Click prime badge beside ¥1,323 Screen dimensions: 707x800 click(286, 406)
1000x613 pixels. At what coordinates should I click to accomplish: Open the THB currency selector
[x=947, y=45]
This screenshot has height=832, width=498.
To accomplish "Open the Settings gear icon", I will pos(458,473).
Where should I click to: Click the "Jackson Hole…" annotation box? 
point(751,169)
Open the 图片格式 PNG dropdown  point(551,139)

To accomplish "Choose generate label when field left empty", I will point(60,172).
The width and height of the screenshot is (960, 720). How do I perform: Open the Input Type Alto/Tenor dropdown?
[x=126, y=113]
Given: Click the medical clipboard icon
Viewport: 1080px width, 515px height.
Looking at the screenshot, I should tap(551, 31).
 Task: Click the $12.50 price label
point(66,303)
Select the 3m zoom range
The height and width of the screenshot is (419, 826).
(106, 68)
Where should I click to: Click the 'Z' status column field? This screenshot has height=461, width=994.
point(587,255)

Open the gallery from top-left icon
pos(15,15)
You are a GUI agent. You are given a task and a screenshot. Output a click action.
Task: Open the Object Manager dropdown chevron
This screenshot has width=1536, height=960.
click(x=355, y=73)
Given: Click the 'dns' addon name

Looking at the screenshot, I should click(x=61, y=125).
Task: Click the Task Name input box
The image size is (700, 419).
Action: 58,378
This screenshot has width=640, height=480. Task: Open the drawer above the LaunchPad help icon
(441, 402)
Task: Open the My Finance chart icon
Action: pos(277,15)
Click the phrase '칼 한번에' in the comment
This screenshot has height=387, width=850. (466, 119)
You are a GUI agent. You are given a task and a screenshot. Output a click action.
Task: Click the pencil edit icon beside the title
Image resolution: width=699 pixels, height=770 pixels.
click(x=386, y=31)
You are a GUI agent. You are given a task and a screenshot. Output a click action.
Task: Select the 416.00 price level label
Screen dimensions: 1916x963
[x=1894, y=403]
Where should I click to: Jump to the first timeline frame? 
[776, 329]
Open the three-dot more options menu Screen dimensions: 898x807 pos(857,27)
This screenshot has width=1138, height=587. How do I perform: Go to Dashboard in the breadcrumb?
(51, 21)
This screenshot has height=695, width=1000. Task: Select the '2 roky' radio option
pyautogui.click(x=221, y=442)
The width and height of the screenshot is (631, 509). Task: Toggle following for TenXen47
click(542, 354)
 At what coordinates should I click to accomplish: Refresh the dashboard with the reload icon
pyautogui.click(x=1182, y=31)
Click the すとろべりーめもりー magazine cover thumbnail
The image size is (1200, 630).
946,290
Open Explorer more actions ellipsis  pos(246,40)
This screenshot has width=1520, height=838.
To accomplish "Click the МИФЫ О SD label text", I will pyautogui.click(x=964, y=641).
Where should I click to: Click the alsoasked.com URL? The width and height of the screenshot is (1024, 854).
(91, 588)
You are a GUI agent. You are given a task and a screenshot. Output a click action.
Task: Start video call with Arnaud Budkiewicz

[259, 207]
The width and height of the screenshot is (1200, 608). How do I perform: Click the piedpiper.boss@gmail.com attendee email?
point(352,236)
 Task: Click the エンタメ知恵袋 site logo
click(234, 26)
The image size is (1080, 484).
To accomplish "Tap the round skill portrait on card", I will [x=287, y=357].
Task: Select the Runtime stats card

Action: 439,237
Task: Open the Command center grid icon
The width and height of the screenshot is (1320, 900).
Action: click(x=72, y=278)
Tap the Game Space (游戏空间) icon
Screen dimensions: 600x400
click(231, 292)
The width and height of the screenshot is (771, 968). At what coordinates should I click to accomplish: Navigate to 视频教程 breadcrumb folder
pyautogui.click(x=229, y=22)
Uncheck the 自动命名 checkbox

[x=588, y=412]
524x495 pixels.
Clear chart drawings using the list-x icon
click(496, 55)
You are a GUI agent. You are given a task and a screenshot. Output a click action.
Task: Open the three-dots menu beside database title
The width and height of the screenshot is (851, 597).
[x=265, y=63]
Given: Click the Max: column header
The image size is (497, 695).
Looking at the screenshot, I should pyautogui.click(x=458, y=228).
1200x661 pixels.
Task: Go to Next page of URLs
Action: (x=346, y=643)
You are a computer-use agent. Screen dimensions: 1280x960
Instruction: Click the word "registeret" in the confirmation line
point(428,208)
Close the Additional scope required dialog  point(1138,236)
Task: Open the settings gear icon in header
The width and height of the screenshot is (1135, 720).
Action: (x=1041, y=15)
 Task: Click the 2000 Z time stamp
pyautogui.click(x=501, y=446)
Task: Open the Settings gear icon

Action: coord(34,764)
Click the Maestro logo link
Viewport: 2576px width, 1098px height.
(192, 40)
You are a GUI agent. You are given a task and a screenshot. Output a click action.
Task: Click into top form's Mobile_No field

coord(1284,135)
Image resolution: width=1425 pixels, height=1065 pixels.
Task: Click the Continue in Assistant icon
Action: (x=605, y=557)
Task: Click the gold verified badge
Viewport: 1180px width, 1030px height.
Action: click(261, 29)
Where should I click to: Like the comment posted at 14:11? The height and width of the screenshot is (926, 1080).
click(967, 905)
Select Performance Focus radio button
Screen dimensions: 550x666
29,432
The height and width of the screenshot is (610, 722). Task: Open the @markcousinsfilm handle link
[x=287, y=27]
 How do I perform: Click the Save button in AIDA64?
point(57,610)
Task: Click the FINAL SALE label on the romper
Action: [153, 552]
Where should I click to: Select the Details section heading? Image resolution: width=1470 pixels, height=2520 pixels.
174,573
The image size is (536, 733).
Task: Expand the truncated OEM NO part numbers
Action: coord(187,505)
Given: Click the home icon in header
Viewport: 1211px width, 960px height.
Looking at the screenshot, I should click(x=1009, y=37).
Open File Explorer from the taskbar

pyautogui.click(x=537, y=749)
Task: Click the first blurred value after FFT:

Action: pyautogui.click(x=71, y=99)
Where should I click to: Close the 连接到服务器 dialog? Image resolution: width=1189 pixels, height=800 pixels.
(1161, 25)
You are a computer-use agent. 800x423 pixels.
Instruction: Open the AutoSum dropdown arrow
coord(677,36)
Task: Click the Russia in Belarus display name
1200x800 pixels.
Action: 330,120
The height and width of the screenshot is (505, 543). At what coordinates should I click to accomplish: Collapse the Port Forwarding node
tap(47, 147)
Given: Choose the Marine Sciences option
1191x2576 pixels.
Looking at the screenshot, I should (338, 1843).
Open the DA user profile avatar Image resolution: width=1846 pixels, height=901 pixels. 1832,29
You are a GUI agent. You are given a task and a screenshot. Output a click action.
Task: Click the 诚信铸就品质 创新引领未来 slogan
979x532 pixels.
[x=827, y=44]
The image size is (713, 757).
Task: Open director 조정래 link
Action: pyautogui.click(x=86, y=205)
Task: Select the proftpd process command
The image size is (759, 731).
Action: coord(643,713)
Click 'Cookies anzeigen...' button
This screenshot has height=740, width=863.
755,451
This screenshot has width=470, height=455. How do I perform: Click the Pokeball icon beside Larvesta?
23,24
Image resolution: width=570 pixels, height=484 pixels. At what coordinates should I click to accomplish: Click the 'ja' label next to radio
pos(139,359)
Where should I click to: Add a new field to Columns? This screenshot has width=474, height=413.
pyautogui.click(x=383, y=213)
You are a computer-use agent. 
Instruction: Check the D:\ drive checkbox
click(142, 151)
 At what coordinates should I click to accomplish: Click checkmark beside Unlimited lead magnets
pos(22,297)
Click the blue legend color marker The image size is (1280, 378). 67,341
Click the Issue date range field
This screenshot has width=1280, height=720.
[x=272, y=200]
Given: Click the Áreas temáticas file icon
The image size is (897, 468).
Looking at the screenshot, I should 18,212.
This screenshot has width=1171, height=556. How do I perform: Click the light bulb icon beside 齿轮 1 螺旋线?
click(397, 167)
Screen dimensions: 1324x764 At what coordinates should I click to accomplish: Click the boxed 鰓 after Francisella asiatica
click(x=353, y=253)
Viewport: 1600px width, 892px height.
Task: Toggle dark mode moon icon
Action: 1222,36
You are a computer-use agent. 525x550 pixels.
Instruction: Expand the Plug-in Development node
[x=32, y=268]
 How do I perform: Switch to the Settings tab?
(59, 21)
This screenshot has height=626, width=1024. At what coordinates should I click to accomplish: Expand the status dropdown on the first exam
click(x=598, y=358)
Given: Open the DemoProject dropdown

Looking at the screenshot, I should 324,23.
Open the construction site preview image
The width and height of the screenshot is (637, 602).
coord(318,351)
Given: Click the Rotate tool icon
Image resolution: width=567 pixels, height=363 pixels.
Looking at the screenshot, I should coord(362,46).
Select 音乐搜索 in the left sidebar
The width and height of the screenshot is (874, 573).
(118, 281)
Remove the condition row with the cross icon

------------------------------------------------------------

INSTRUCTIONS TO FOLLOW:
In the listing above, the lines from the one containing "Instruction: Expand the" through the last line are to be returned exactly.

TASK RESPONSE:
Instruction: Expand the Plug-in Development node
[x=32, y=268]
 How do I perform: Switch to the Settings tab?
(59, 21)
This screenshot has height=626, width=1024. At what coordinates should I click to accomplish: Expand the status dropdown on the first exam
click(x=598, y=358)
Given: Open the DemoProject dropdown

Looking at the screenshot, I should 324,23.
Open the construction site preview image
The width and height of the screenshot is (637, 602).
coord(318,351)
Given: Click the Rotate tool icon
Image resolution: width=567 pixels, height=363 pixels.
Looking at the screenshot, I should coord(362,46).
Select 音乐搜索 in the left sidebar
The width and height of the screenshot is (874, 573).
(118, 281)
Remove the condition row with the cross icon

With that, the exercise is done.